Black, Latino and Asian communities would particularly benefit from reduced PM 2.5 given their disproportionate exposure to the emissions of transportation, industry, and construction, even as white consumers disproportionately produce emissions in the consumption of goods and services. A major study last year by researchers from the University of Illinois, the University of Washington, the University of Texas, the University of California Berkeley, and the University of Minnesota found the exposures of people of color to be “systemic,” resulting from factors such as racist housing policies that concentrate communities of color next to industry and along transportation corridors.
This is all before factoring in climate change from fossil fuel emissions, which Nadeau and Perera describe as “threat multipliers.” Extreme heat and weather disasters, wildfire smoke, and mosquito and tick-borne diseases are also significant health risks to children, with many of those risks falling disproportionately on youth of color.
“Of particular concern,” Perera and Nadeau wrote, “are the cumulative effects of air pollution and climate change on mental health. Adverse experiences in childhood, such as disasters and displacement, not only raise the short-term risk of mental disorders but also confer a lasting vulnerability to anxiety, depression, and mood disorders in adulthood.”
A dagger against environmental protection
None of those concerns appear to weigh heavily on either Supreme Court or the Republican Party. All throughout the Obama administration, Republicans cut funding for the EPA, forcing staffing to drop from 17,359 in fiscal year 2011 to 14,779 in fiscal year 2016. Then-Republican Senate Majority Leader Mitch McConnell constantly attacked efforts to control climate change, condemning the Clean Power Plan’s nationwide emissions standards as “a dagger in the heart of the American middle class.”
Representing the coal state of Kentucky and long at the trough of fossil fuel industry campaign contributions, it did not matter to McConnell that the cleaving of coal jobs in Appalachia was due to the market forces of cheaper natural gas and plummeting cost of renewable energy. Nor did it matter that the Obama administration said the CPP would avoid up to 3,600 annual premature deaths and 90,000 asthma attacks in children. In a 2015 letter to the National Governors Association, McConnell urged governors not to cooperate with the Obama administration on the CPP.
In 2016, the high court—already at a 5-4 conservative majority—put the CPP on hold. And McConnell made sure the conservative majority would grow by icing Obama’s last Supreme Court nomination and fast-tracking the final nominations of President Trump, who himself laid siege to the mission of EPA’s scientists and investigators to protect the public from toxic air, water, and soil.
The fruits of McConnell’s labor for the fossil fuel industry came into fruition this week as “his” Supreme Court put a dagger in the heart of the EPA.

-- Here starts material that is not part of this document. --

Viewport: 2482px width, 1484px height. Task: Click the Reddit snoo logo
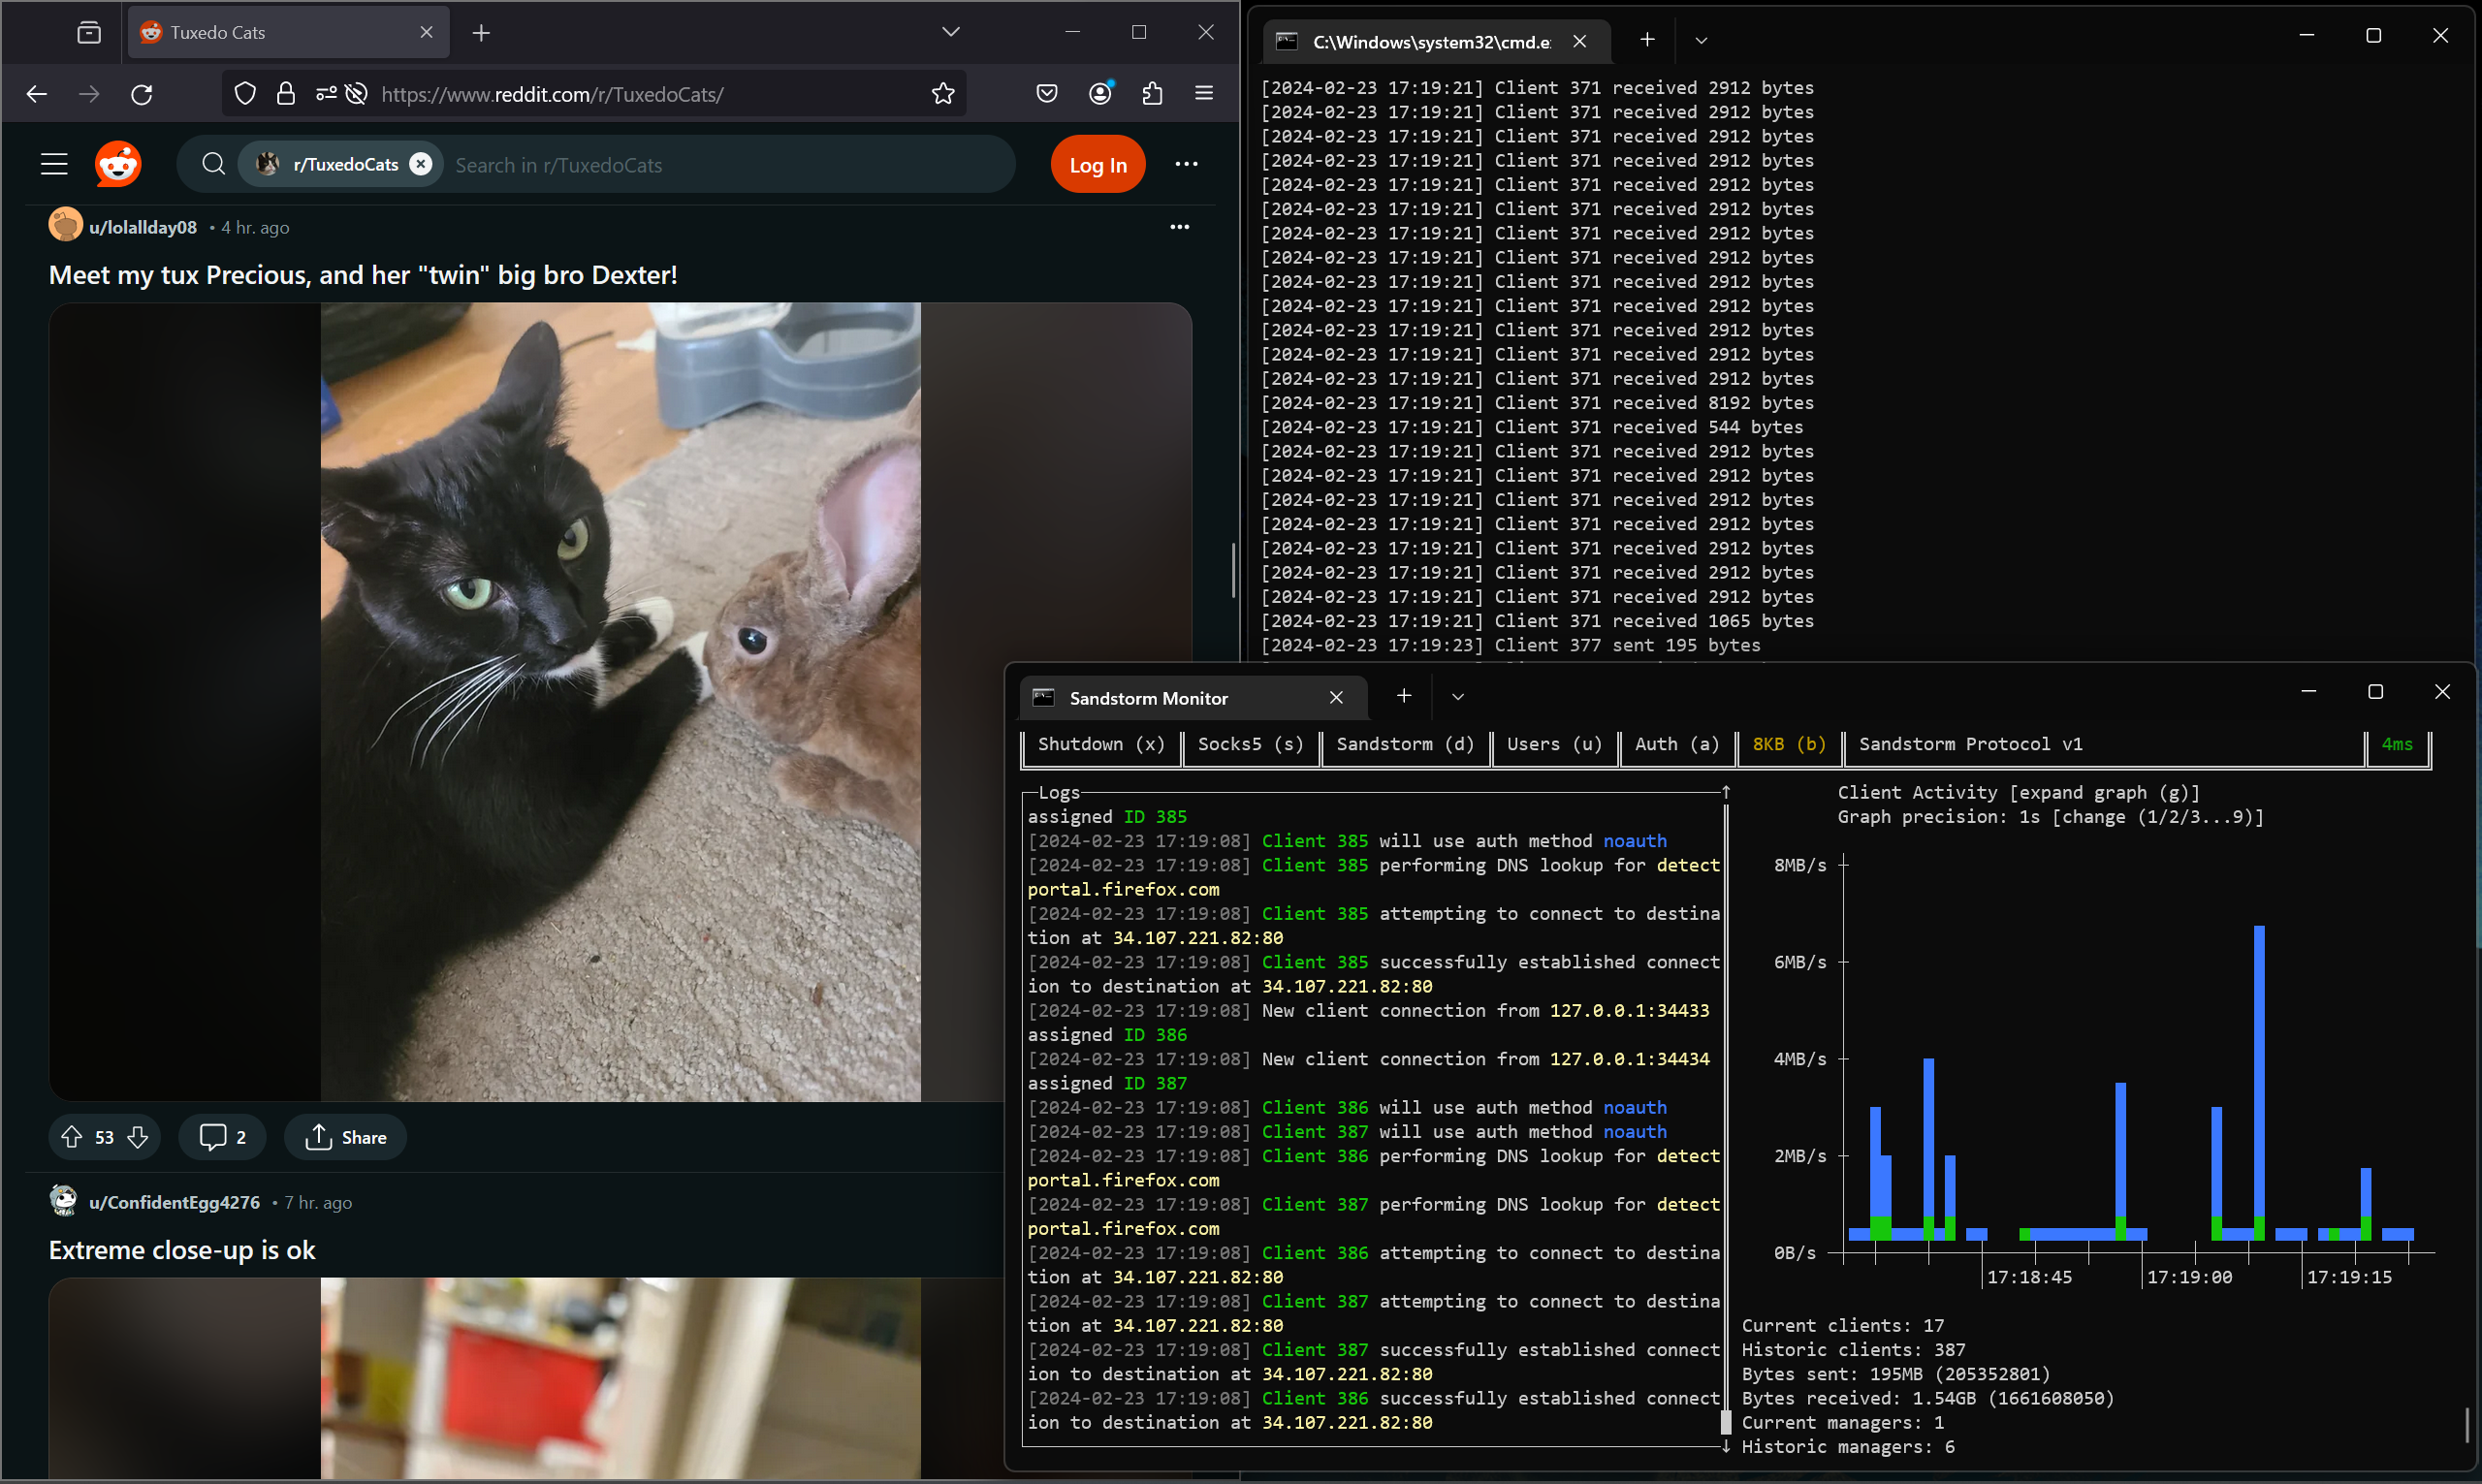(118, 164)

By definition, curtailing the powers of the EPA is a direct attack on science and children. In the NEJM series, Perera and Nadeau said the mountain of studies connecting disease in young people to air pollution and climate change is so compelling that, “It is of paramount importance that research findings be rapidly translated into policies to protect and improve children’s and maternal health.” It is of paramount importance as the EPA estimates that there are 6 million children in the United States with asthma who are “especially vulnerable to air pollution.”
The Supreme Court heard none of those pleas for the vulnerable. Instead, when it comes to one of the nation’s biggest current health threats of air pollution and the burgeoning threat of climate change, the court has just made it horribly harder for the federal government to have any policy.
Derrick Z. Jackson is on the advisory board of Environmental Health Sciences, publisher of Environmental Health News and The Daily Climate. He's also a Union of Concerned Scientist Fellow in climate and energy. His views do not necessarily represent those of Environmental Health News, The Daily Climate or publisher, Environmental Health Sciences.
This post originally ran on The Union of Concerned Scientists blog and is republished here with permission.